Cinghiali nei centri abitati, Salvati (PD): "Il Comune intervenga"

Presentata una mozione approvata dal Consiglio: "Necessario contenere il problema al fine di prevenire danni alla salute e alla sicurezza dei cittadini"

"Ha avuto ampio risalto sulle testate nazionali e locali il problema sempre più diffuso legato alla presenza dei cinghiali in prossimità dei centri abitati. Nella nostra città la diffusione del fenomeno è ormai datata e diversi enti, tra i quali l’ ex Provincia, sono già intervenuti in passato, compatibilmente con le (spesso limitate) risorse a disposizione". Così Luca Salvati, Consigliere della VI Circoscrizione del Partito Democratico, a proposito del problema legato alla presenza dei cinghiali in prossimità dei centri abitati.

Cinghiali a "spasso" tra le case di san Luigi

"La risoluzione del problema - continua Salvati - si sta rivelando di non semplice attuazione: ricordo a titolo esemplificativo i fatti avvenuti a gennaio sull’autostrada A1 che hanno evidenziato ancora una volta come il contenimento della specie non può avvenire solo per mezzo di reti e dissuasori. Questi animali spesso si avventurano al di fuori dei boschi in cui vivono ed arrivano anche in orari diurni su strade, marciapiedi e presso gli edifici cittadini e quindi vicino alla popolazione composta come ben sappiamo anche da bambini e persone anziane.
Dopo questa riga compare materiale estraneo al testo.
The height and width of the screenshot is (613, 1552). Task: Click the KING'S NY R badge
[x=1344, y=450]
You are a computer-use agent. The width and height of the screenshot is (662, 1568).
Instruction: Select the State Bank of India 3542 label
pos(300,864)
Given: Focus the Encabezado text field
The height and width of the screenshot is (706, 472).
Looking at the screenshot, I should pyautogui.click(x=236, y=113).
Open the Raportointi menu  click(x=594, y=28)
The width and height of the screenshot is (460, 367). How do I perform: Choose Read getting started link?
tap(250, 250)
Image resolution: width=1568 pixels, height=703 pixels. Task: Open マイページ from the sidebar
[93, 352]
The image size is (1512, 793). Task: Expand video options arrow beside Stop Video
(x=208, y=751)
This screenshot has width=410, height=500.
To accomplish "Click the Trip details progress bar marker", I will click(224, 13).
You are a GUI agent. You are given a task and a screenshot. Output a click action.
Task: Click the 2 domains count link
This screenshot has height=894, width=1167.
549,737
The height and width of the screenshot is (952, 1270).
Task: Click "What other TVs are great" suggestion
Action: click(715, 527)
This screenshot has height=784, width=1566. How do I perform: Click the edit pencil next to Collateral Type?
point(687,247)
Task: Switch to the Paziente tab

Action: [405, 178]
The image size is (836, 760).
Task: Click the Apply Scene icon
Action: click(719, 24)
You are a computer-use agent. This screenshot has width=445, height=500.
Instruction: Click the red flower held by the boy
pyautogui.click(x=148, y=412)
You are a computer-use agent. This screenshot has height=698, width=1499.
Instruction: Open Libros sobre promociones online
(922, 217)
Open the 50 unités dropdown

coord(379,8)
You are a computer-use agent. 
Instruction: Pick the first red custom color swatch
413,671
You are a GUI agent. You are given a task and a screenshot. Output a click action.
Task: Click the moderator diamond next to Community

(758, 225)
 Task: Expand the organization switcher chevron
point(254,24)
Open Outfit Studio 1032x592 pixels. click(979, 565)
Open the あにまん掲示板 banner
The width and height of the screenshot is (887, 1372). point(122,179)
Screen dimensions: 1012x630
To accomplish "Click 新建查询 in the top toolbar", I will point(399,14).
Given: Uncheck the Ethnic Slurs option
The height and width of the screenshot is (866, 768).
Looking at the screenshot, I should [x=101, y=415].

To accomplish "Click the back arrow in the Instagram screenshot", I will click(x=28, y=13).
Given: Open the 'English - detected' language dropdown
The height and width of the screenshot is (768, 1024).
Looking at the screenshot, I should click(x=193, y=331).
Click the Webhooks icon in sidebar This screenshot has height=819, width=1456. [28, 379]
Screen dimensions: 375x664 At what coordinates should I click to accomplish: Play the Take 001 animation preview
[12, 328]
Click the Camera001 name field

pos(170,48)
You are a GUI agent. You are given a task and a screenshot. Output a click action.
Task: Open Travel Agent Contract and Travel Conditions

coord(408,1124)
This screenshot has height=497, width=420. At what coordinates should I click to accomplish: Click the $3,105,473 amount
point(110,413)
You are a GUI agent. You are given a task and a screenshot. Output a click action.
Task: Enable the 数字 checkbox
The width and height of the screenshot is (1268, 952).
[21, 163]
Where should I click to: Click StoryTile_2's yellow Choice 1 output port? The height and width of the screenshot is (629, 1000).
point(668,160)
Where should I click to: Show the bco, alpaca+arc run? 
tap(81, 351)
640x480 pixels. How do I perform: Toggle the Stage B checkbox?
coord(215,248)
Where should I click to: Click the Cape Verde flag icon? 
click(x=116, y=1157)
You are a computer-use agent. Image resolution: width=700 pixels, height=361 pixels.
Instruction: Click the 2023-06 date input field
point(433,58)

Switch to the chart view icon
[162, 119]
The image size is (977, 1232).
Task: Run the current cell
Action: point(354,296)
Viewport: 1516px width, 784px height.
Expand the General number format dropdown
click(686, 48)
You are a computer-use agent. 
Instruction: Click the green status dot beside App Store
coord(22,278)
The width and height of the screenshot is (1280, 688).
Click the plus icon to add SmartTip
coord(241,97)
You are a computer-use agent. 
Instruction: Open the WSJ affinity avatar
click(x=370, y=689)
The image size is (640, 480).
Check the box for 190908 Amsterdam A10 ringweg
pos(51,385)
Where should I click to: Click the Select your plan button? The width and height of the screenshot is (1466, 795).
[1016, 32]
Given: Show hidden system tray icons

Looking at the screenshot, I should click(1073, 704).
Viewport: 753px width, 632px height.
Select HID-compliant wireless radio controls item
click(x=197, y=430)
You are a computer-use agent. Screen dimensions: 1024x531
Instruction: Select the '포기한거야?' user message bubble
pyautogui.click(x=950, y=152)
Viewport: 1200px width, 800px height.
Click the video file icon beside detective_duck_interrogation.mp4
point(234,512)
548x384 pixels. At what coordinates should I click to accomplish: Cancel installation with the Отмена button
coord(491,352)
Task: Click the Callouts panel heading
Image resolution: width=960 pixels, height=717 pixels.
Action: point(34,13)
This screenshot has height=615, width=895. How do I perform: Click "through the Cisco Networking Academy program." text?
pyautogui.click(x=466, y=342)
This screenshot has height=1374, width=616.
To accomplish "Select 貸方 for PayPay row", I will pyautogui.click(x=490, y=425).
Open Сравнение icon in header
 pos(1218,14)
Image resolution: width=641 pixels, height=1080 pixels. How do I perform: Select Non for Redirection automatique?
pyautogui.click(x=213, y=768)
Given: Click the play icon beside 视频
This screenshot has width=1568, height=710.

E’ altresì noto che questo loro avvicinarsi è dovuto soprattutto al comportamento delle persone che, nonostante le sanzioni pecuniarie e penali contenute nel collegato ambientale art. 7 del GU n.13 della legge di stabilità in vigore dal 18/01/2016, lasciano cibo o rifiuti organici al di fuori degli appositi cassonetti o peggio ancora ai margini dei boschi".

"Inoltre - aggiunge - è da evidenziare il pericolo reale di malattie come la peste suina in arrivo dall’ Ungheria, che trova veicolo di trasmissione nella specie cinghiale soprattutto verso i maiali domestici di allevamento. Considerato quanto premesso e alla luce delle ultime vicende e dei numerosi appelli dei cittadini come ad esempio quelli di inizio del mese di Maggio di Via Solferino, ho presentato una mozione che è stata approvata dal Consiglio, volta a chiedere al Comune di Trieste:
- l’apertura di un confronto programmatico in accordo con l’Assessorato con delega alla Caccia e all’Agricoltura della Regione FVG, eventualmente valutando in una seconda fase esperienze in tema di altre realtà quali ad esempio la gestione della fauna della vicina Repubblica di Slovenia, per mettere in atto le misure necessarie ad una soluzione efficace e permanente del problema che alla luce dei fatti può comportare anche una problematicità di natura sanitaria, oltre ai noti pericoli in materia di sicurezza.
- l’avviso di una forte campagna di sensibilizzazione con tutti i soggetti competenti in materia per invitare i cittadini a tenere un comportamento corretto, evitando di fornire deliberatamente vivere ai cinghiali e di abbandonare cibo e rifiuti organici ai margini di strade, marciapiedi e zone boschive".

"Auspico che l’Amministrazione Dipiazza dia seguito quanto prima alla richiesta del Consiglio della VI Circoscrizione con l’obiettivo di contenere il problema al fine di prevenire danni alla salute e alla sicurezza dei cittadini" conclude Salvati.